*** EXERCISE INPUT Section Begins ***

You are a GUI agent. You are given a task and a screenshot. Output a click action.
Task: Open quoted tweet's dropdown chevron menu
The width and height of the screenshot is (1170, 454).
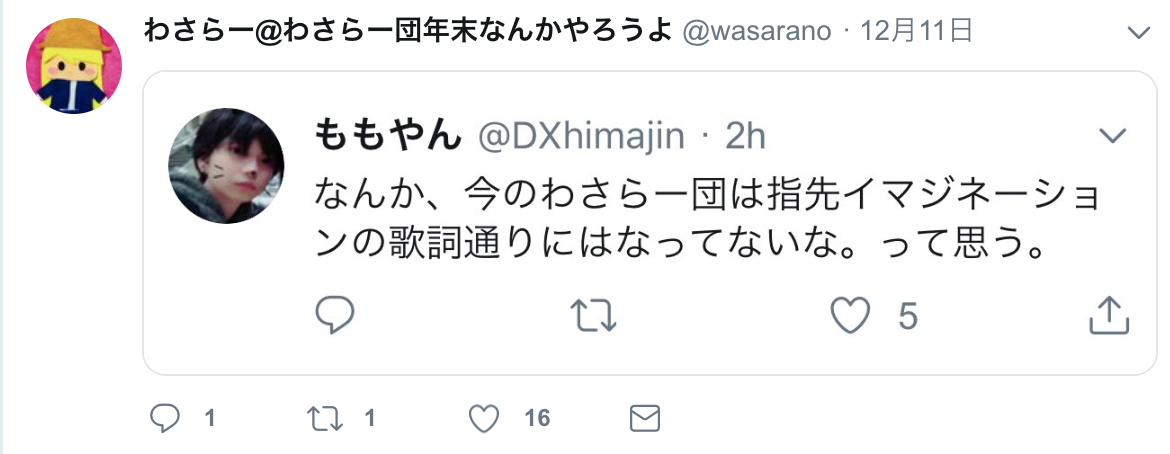click(x=1113, y=135)
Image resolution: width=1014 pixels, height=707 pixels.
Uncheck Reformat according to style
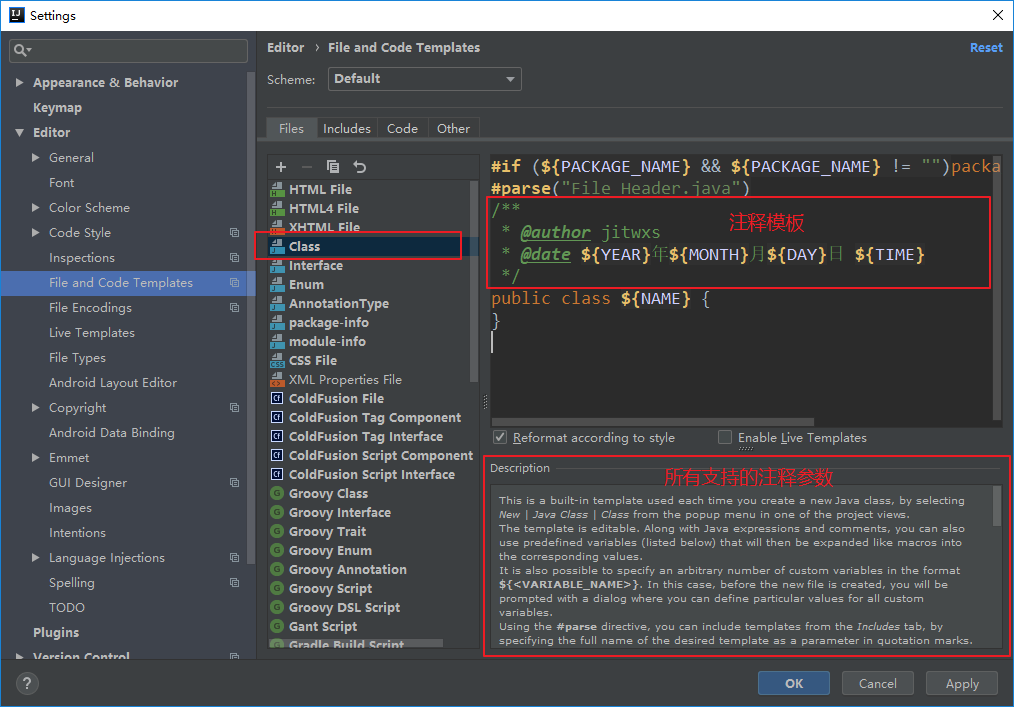(x=500, y=438)
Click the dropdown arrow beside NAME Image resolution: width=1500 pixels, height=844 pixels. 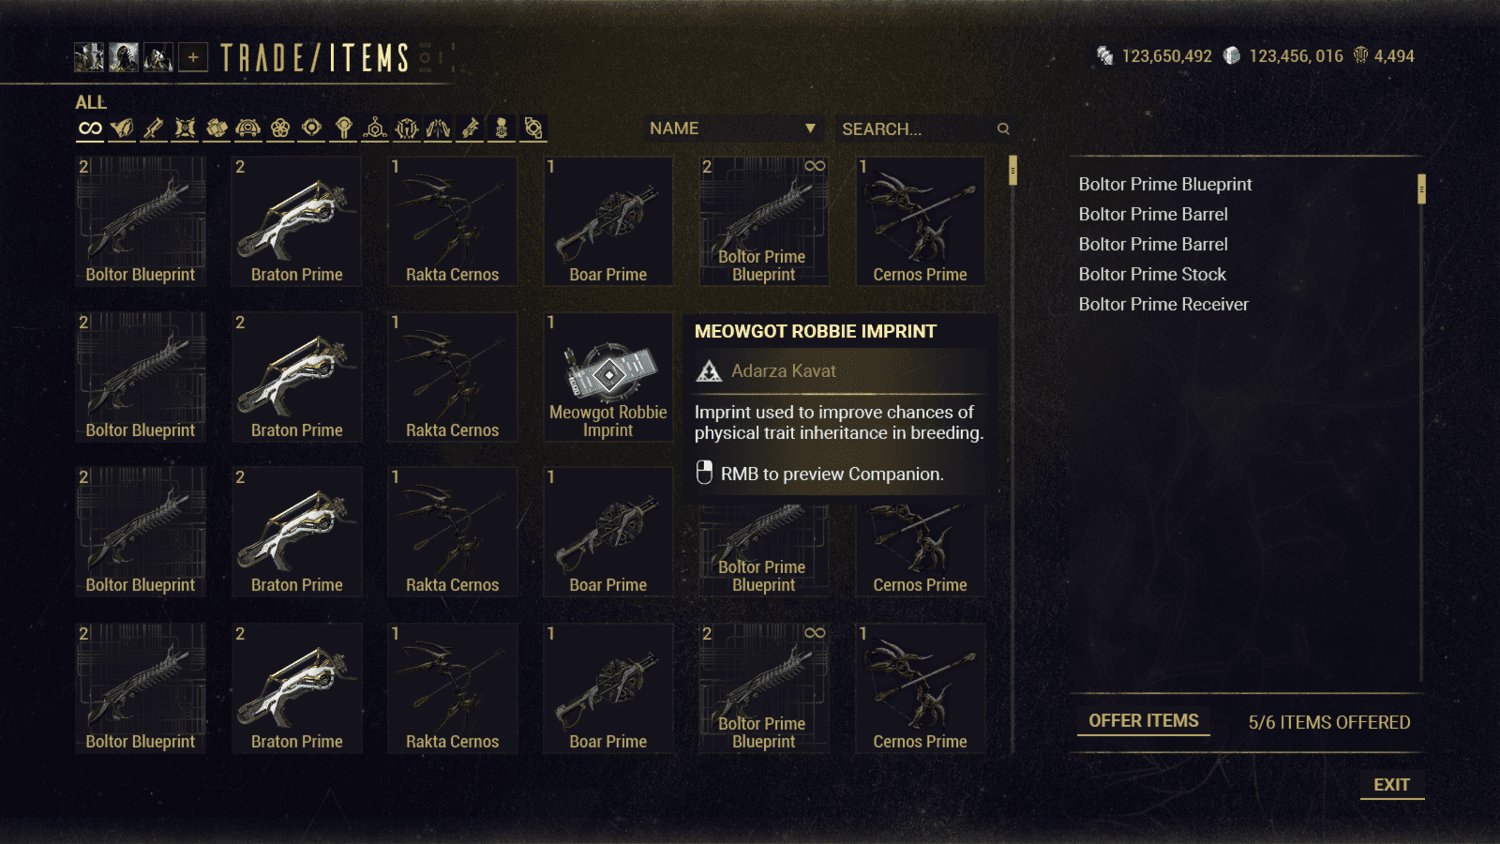coord(810,128)
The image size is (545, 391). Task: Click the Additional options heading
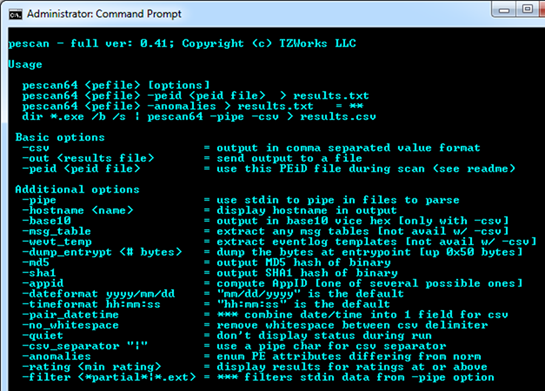point(77,189)
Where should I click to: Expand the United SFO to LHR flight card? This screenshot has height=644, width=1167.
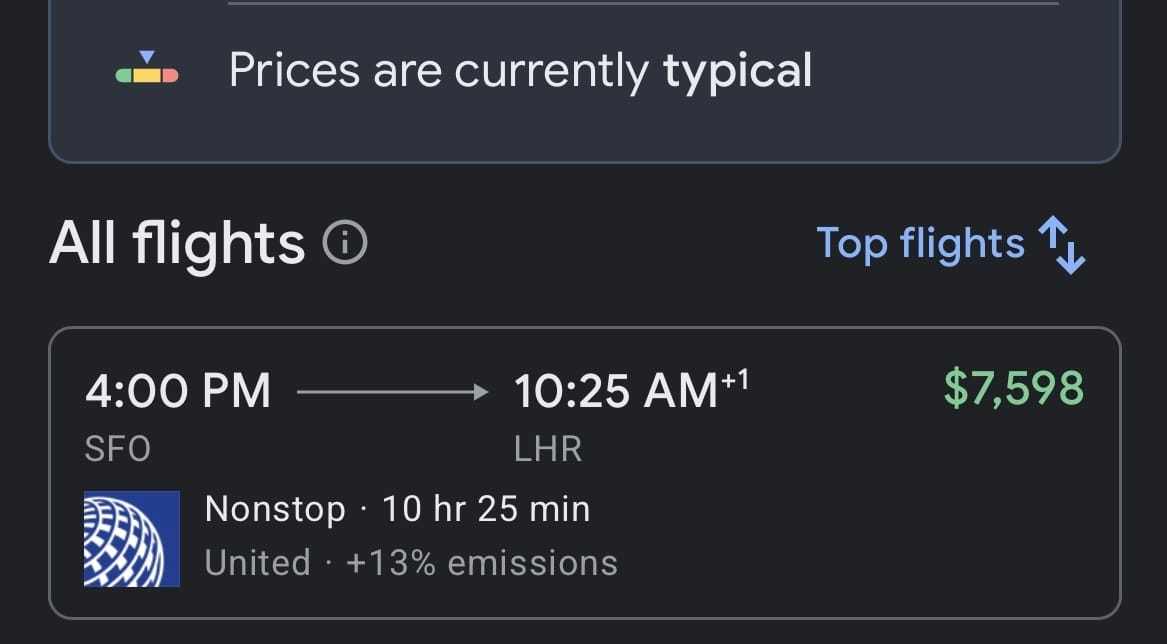pyautogui.click(x=584, y=473)

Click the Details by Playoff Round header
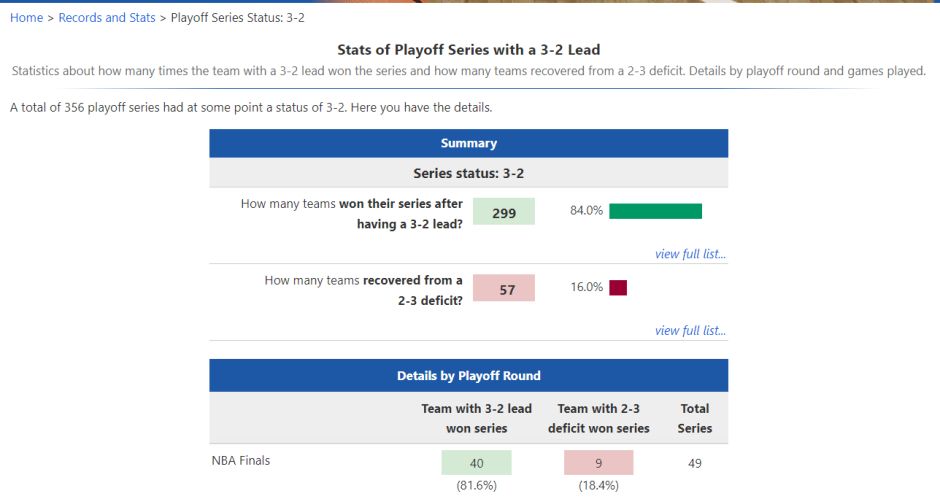pos(469,376)
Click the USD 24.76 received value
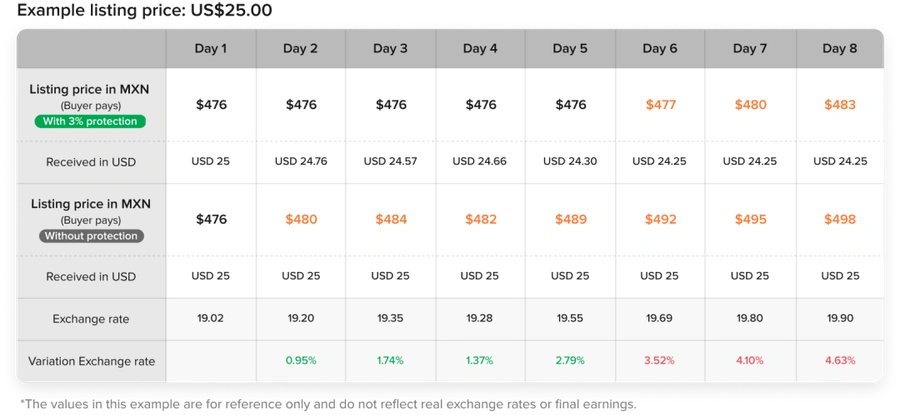900x415 pixels. click(x=301, y=162)
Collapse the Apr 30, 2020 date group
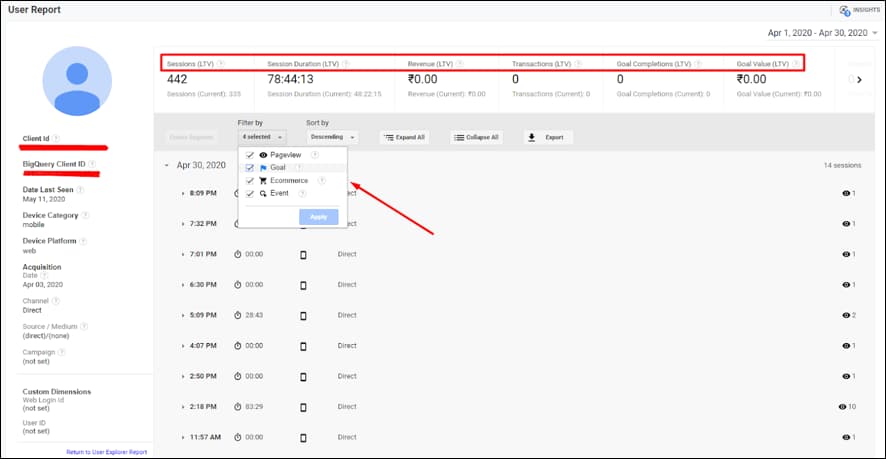886x459 pixels. click(168, 165)
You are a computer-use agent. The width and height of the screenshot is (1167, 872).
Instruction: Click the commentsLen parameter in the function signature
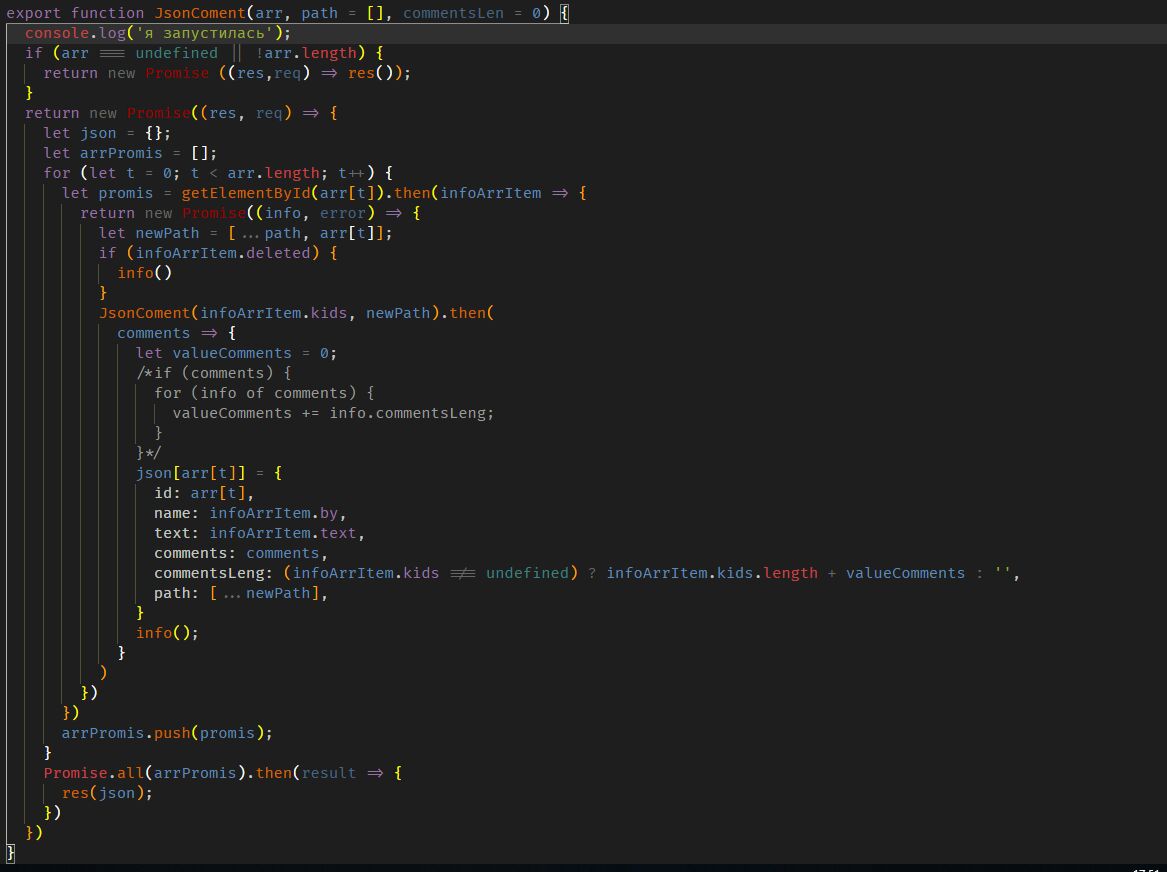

*** EXERCISE INPUT Section Ends ***

- EXERCISE REQUIREMENTS: Omit the pictures and please write out exactly the lines between the one containing "Click the USD 24.76 received value" and the last line of the entries, both included.

- FINISHED EXERCISE:
Click the USD 24.76 received value
900x415 pixels. click(x=301, y=162)
Collapse the Apr 30, 2020 date group
886x459 pixels. click(168, 165)
You are a computer-use agent. The width and height of the screenshot is (1167, 872).
Instruction: Click the commentsLen parameter in the function signature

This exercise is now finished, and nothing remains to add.